A menos de uma semana da entrada em vigor do Plano Safra 2026/27, o governo federal ainda não chegou a uma definição sobre os juros e valores que serão ofertados aos médios e grandes produtores na próxima temporada. Há um “buraco” entre R$ 120 milhões e R$ 200 milhões no orçamento deste ano para bancar o pagamento de equalização de taxas do crédito rural pretendidas pelo Ministério da Agricultura, segundo pessoas a par das discussões.
A proposta inicial da Pasta demandava um orçamento para equalização “muito maior”, de cerca de R$ 860 milhões, e que não foi atendido pelo Executivo, relatou uma fonte. O valor equivale à diferença entre a verba em caixa atualmente e o montante necessário para atender às condições sugeridas pelo ministério: R$ 570 bilhões em financiamentos e juros de um dígito para médios e grandes produtores.
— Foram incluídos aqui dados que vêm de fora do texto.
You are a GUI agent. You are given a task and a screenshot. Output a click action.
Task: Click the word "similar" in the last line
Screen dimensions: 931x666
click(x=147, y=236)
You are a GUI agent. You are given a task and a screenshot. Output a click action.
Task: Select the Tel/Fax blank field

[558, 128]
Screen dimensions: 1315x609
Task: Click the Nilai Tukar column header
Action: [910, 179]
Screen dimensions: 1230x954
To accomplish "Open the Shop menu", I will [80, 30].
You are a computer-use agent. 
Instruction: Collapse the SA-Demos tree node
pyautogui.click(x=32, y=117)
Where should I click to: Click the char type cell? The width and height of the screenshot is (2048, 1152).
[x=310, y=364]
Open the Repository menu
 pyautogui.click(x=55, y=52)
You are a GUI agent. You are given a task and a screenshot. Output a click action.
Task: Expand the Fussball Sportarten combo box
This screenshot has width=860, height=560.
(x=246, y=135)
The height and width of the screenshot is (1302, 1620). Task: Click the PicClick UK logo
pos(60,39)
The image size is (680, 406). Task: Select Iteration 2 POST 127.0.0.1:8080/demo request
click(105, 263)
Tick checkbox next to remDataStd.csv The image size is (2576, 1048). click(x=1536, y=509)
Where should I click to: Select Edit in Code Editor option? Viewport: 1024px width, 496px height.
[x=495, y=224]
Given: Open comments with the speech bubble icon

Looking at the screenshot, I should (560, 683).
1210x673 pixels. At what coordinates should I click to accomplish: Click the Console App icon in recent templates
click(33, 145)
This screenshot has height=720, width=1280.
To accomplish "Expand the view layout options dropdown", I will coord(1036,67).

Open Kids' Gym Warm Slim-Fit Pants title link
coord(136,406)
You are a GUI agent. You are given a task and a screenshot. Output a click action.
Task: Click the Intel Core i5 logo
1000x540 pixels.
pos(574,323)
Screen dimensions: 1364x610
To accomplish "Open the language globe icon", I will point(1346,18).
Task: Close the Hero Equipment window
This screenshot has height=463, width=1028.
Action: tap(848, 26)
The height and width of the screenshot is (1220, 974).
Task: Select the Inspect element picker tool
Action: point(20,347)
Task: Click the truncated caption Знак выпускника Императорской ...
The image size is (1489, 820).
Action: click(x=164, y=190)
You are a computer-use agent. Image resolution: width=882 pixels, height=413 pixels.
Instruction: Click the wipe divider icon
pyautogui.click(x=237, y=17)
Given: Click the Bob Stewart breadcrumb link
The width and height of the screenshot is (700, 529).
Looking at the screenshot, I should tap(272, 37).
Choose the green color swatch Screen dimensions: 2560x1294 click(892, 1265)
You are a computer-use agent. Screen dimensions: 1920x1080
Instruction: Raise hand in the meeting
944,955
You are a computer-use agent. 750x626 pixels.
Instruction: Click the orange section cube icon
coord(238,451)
Quase todo o dinheiro reservado no Orçamento para a subvenção a taxas já foi usado — Foto: Wenderson Araújo/CNA
Há dificuldades para convencer a equipe econômica a encontrar espaço no orçamento para aportar mais recursos neste ano — consequência do aperto fiscal da União e das prioridades definidas para os gastos públicos. O tema tem sido tratado entre ministros e pode ser levado ao presidente da República, Luiz Inácio Lula da Silva, em algum momento. O lançamento do Plano Safra está previsto para 1 de julho.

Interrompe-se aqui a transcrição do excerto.